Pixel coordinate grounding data
*** Block opens ***
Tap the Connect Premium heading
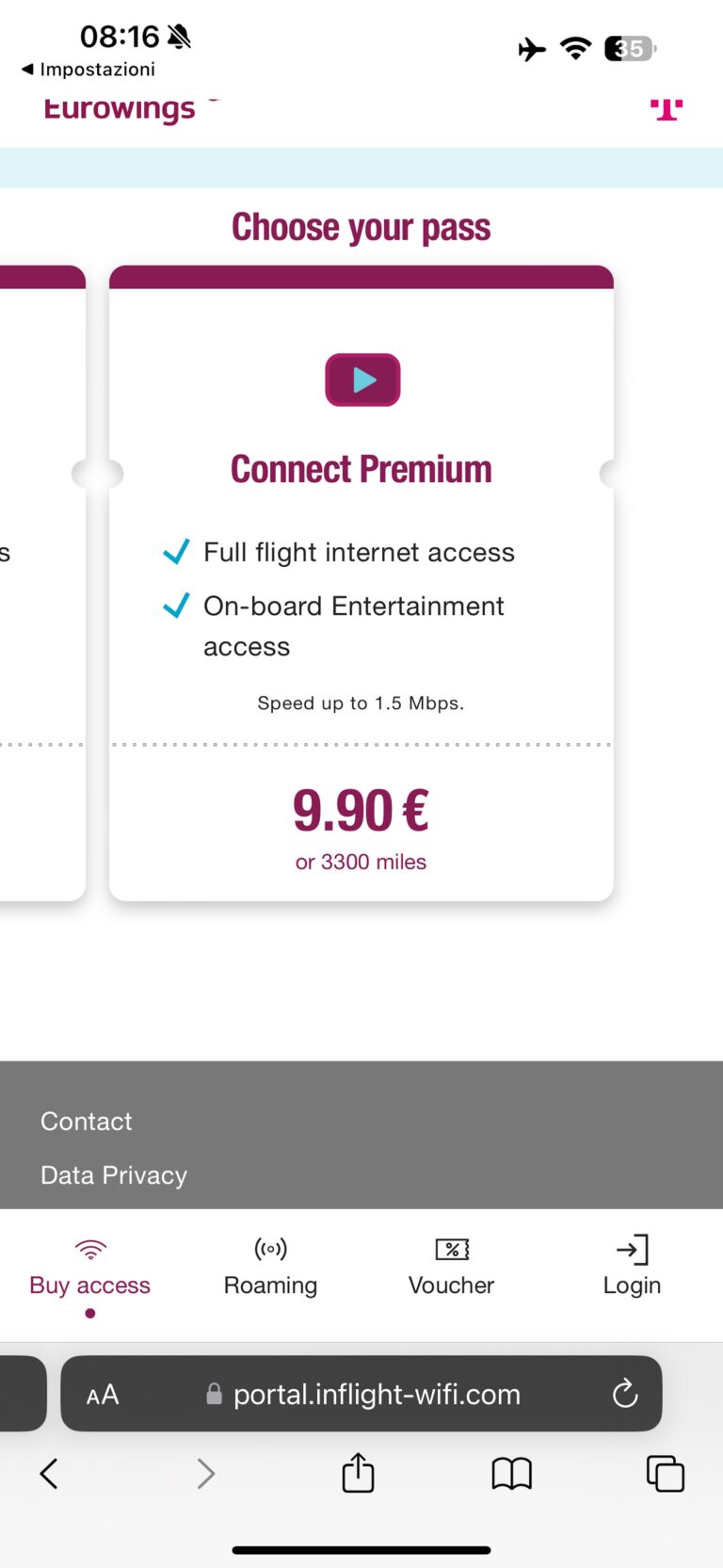This screenshot has width=723, height=1568. pyautogui.click(x=362, y=469)
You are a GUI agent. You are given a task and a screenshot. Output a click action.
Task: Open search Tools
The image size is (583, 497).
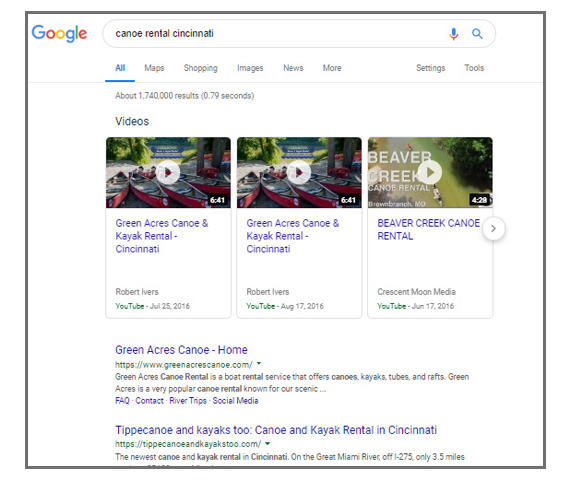(474, 68)
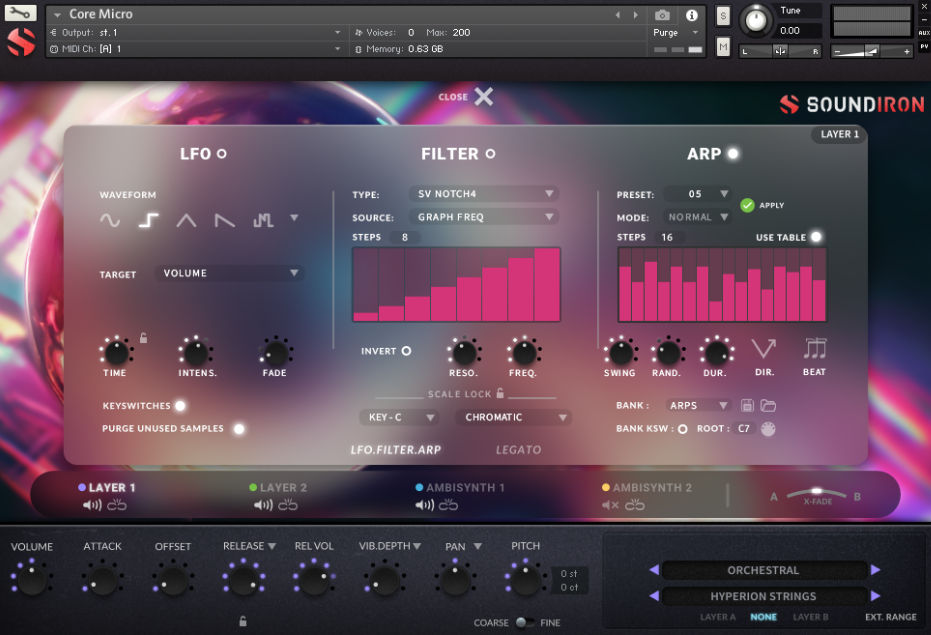This screenshot has width=931, height=635.
Task: Select the square wave LFO waveform
Action: point(148,220)
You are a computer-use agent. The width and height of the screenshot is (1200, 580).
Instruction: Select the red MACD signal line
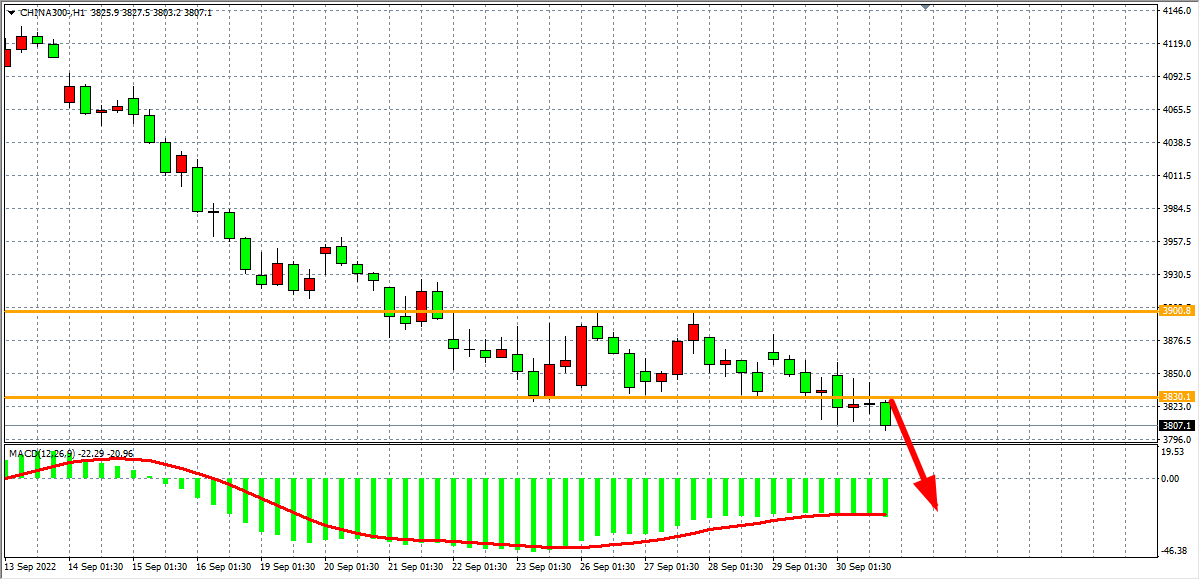pyautogui.click(x=300, y=521)
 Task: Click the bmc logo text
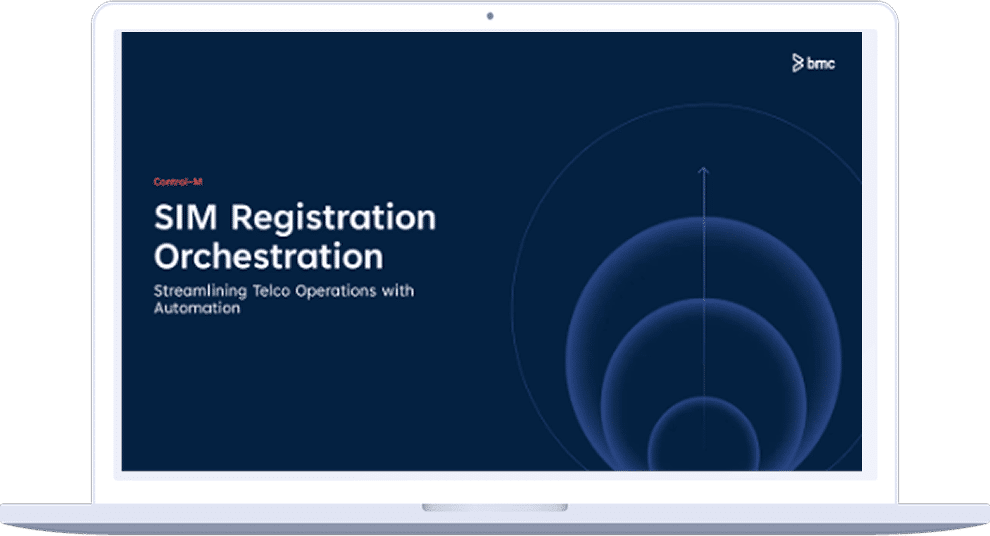pyautogui.click(x=821, y=64)
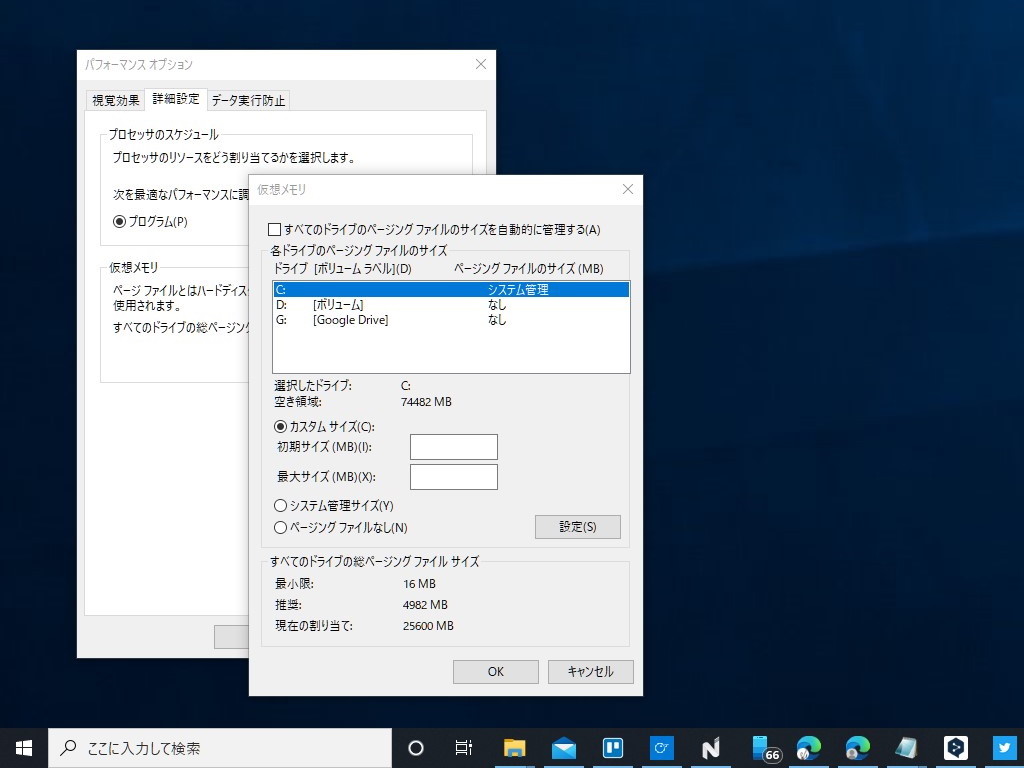Open the Your Phone app showing 66 notifications

click(x=761, y=747)
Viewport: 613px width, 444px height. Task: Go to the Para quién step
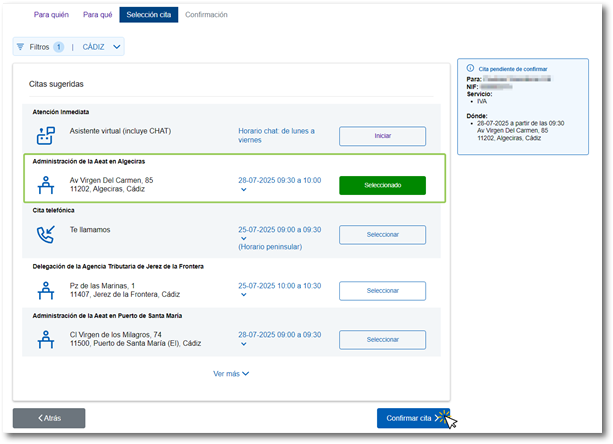50,15
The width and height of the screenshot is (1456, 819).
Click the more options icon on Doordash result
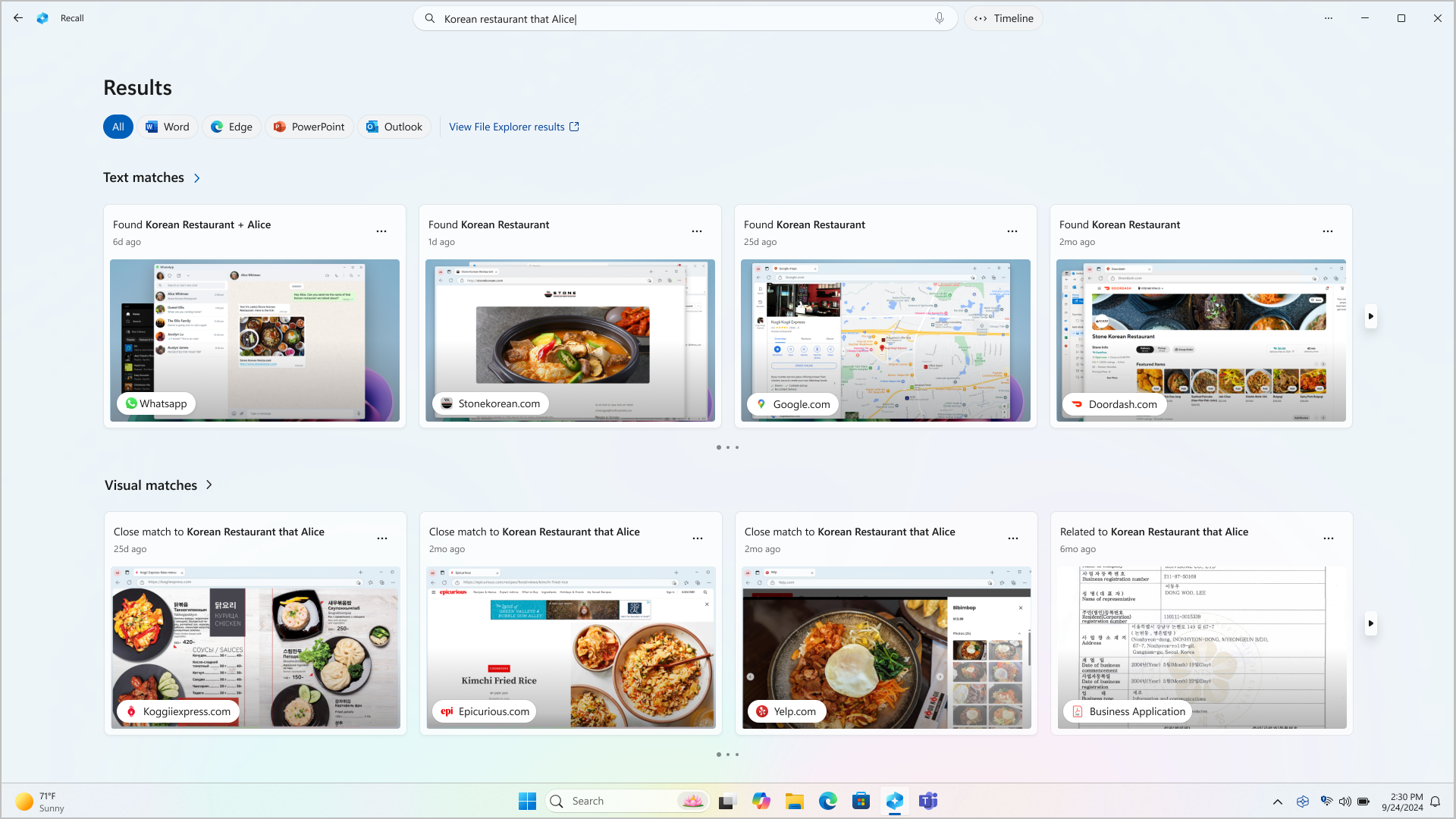[1328, 231]
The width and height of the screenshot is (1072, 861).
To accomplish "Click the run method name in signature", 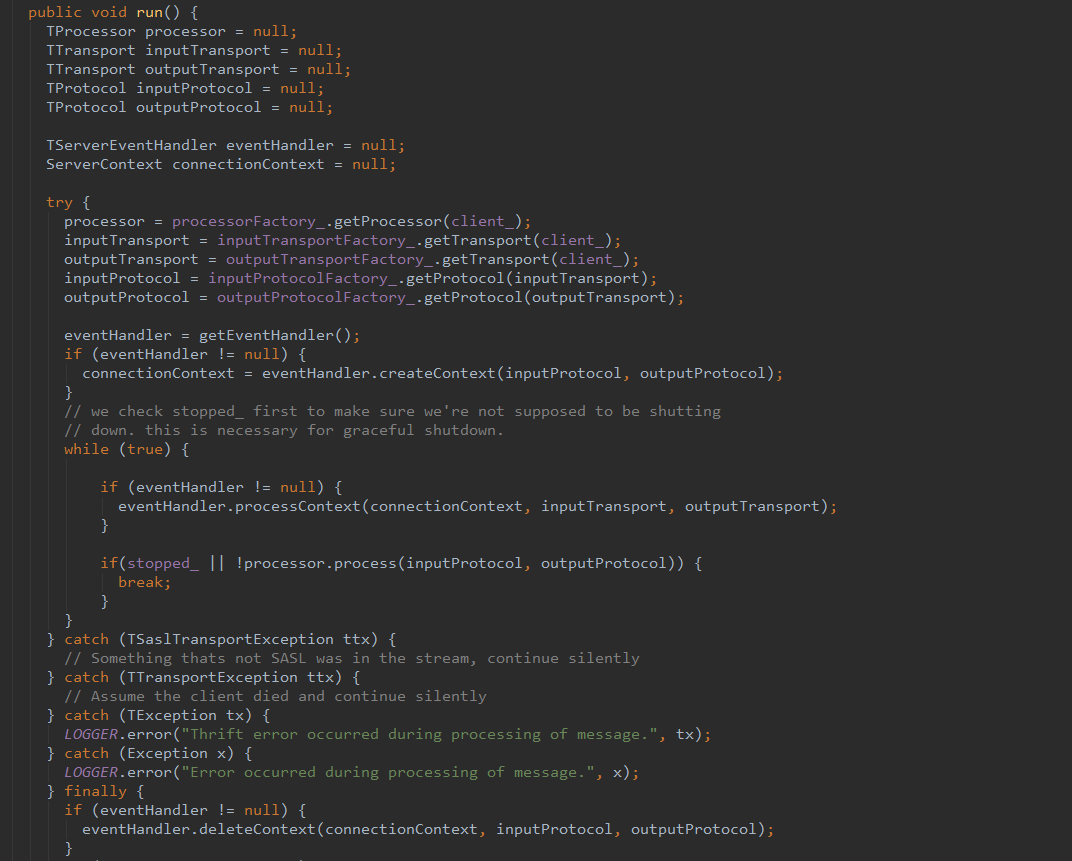I will 150,12.
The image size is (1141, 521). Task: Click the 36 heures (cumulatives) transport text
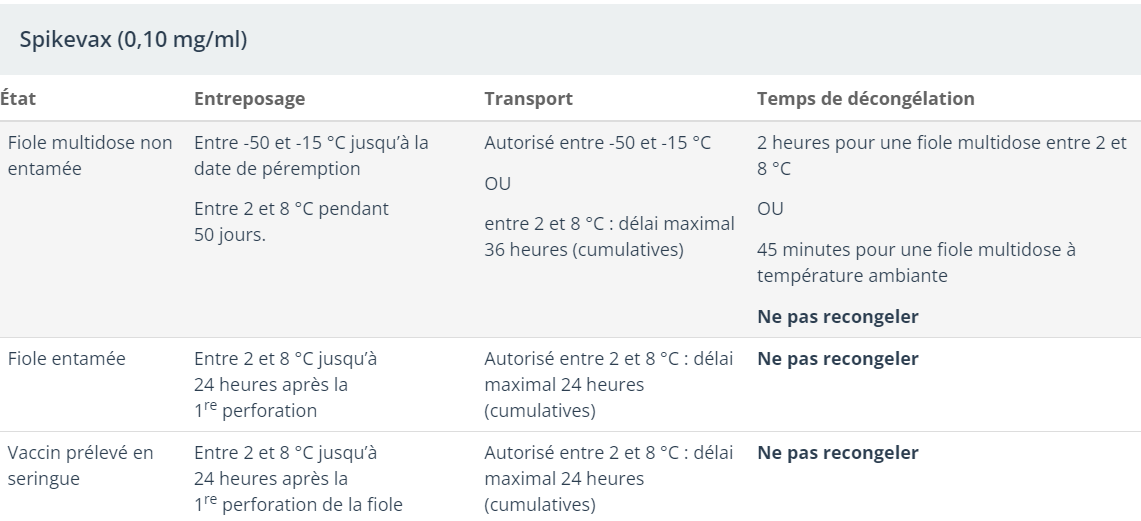coord(583,248)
*** Block closes ***
Between and including the line above that contains "The image size is (583, 497)." and the line that contains "The width and height of the screenshot is (1072, 861).", restate every line word for word. Pictures stay out.

The image size is (583, 497).
(474, 68)
This screenshot has width=931, height=635.
Task: Select the square wave LFO waveform
Action: point(148,220)
You are a computer-use agent. The width and height of the screenshot is (1200, 580).
Instruction: Select the red MACD signal line
pyautogui.click(x=300, y=521)
 Task: Click the bmc logo text
pyautogui.click(x=821, y=64)
Open the Your Phone app showing 66 notifications

click(x=761, y=747)
Viewport: 613px width, 444px height. Task: Go to the Para quién step
50,15
The width and height of the screenshot is (1456, 819).
Click the more options icon on Doordash result
[1328, 231]
The width and height of the screenshot is (1072, 861).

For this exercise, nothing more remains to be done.